O regresso de Mila a Portugal 

 

O que poderá ser Portugal se, hoje, não formos apenas uma porta de passagem de um mundo de que se foge, mas um local de memória, permanência e construção?

Por detrás dos números e dos acontecimentos da História há sempre nomes e pessoas concretas de carne e osso.  

Mila nasceu em Varsóvia (1929) e passou a infância na pequena aldeia rural polaca de Sarny, hoje território ucraniano. 

Exilada em Paris, para onde conseguiu fugir antes do extermínio de toda a população judaica de Sarny, pelas mãos das tropas nazis, a família Liberman e a sua pequena filha encontraram na capital francesa um porto de abrigo. 

Em Paris, Mila estudou num colégio interno para crianças russas e os pais desenvolveram um pequeno negócio na área têxtil. A iminência da invasão da capital francesa pelos alemães, apanha-os de férias em Biarritz com as malas cheias das roupas que produziam e pretendiam vender naquela estância de férias. 

A hipótese de deportação para a Polónia muda – num ápice – os planos da família de voltar à cidade que os acolhera. A fronteira de Espanha estava aberta e Portugal podia ser a porta de saída de uma Europa em guerra. Da vizinha Bordéus chega a boa-nova e com um visto na mão passado por Aristides de Sousa Mendes, cônsul de Portugal naquela cidade, partem num comboio em direção a Vilar Formoso rumo ao desconhecido. 

Da entrada em Portugal, Mila insistia em não ter memórias. A família é instalada na Figueira da Foz e durante meses aguarda a hipótese de partir para as américas. Colômbia, Perú, Estados Unidos, Brasil, onde fosse possível. Na praia, a educação aristocrática de Mila e o facto de falar francês chama a atenção de algumas famílias veraneantes que incentivam as suas filhas a brincar com a jovem. O pai de uma dessas meninas, ministro de Salazar, interessa-se pela sua jornada e ajudá-los-á a chegar a Lisboa no final do verão de 1940. E é em meados do mês de dezembro desse ano que deixam a Europa continental, no paquete Quanza, rumo ao novo mundo. Chegam ao Rio de Janeiro, em pleno Carnaval de 41, num ambiente festivo de cor e alegria que prenunciava o tom de uma vida nova.         

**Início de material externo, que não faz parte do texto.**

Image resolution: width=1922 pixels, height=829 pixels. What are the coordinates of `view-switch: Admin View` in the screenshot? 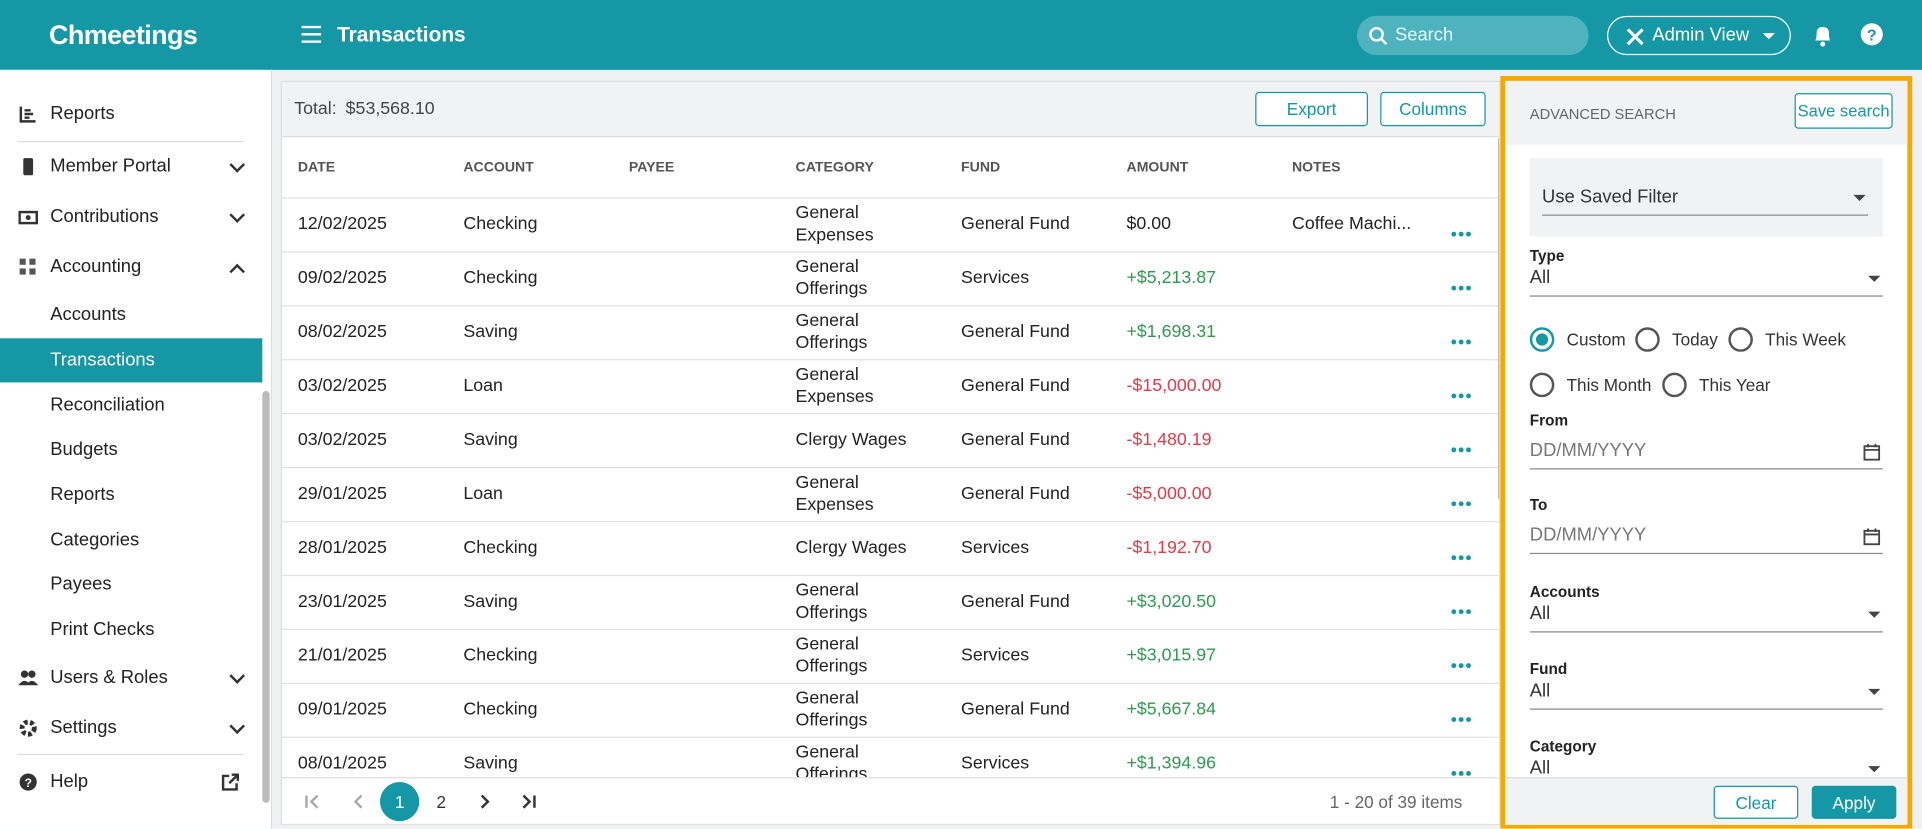 It's located at (1699, 36).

A biografia de Mila Liberman, a que acrescentou o apelido Zeiger pelo casamento já em São Paulo com um imigrante também judeu - e com que fez uma dupla imbatível-, explica na primeira pessoa muito da história do século XX e dos dias que agora vivemos. Uma mulher fascinante nascida na Polónia que, com os pais, fugiu de uma Europa insana e encontrou no “Brasil, País do Futuro” um palco à medida do seu brilhantismo. Em poucos anos, a partir das roupas trazidas na mala de Biarritz, tornou-se uma das mais bem-sucedidas empresárias têxtil do Brasil e o seu nome foi sinónimo de bom gosto no mundo da moda e na elite cultural brasileira.  

Poucas semanas antes de falecer, na sala da sua casa de São Paulo, perguntada sobre porque nunca tinha voltado a Portugal, entre um olhar surpreendido, amedrontado e uma tirada assertiva mas doce, respondeu: “nunca tive vontade de voltar àquele país cinzento que conheci”. Na parede, não muito distante, no retrato de Mila pintado por Di Cavalcanti pairava o mesmo olhar que toda a vida escondeu a sua própria tristeza.

Depois da morte da sua mãe, Sérgio (um dos seus quatro filhos) desembarcou em Portugal, um país já colorido que Mila, apesar das suas contantes viagens à Europa, Israel, EUA, não quis conhecer. Visitou a Figueira da Foz do século XXI e tomou conhecimento da existência do Museu de Vilar Formoso – Fronteira da Paz. Espantando, encontrou um sentido para os documentos, cartas, papeis, fotografias e as memórias contadas pela mãe no final da vida, editadas em livro postumamente. Ativista como é, já está a colaborar com o Museu. Mila Zeiger também faz parte dele. 

Sérgio acredita ter feito as pazes com o país que apesar de porta de acesso à liberdade não deixou boas memórias à sua mãe. 

O que teria sido da Europa sem a fuga dos judeus e o que seriam as “Américas” sem esse sangue transformador? O que poderá ser Portugal se, hoje, não formos apenas uma porta de passagem de um mundo de que se foge, mas um local de memória, permanência e construção?